## Written exercise
Duplicate the lines from the line with "The height and" to the line with "Action: click(60, 239)", both lines included, and omit the pictures from your answer.
───── Provided entries
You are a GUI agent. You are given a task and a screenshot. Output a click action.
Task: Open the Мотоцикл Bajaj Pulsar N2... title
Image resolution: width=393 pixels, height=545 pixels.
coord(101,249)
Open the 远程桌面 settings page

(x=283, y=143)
──────────
───── Provided entries
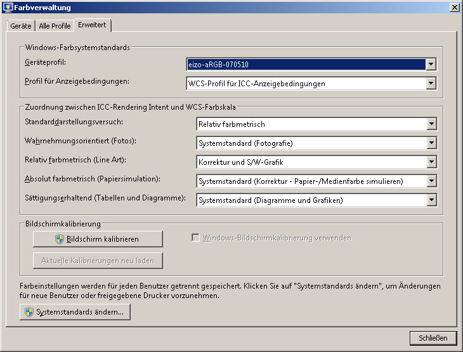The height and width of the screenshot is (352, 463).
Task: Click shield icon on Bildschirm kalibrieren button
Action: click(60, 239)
──────────
## Final answer
The height and width of the screenshot is (352, 463).
Task: Click shield icon on Bildschirm kalibrieren button
Action: click(60, 239)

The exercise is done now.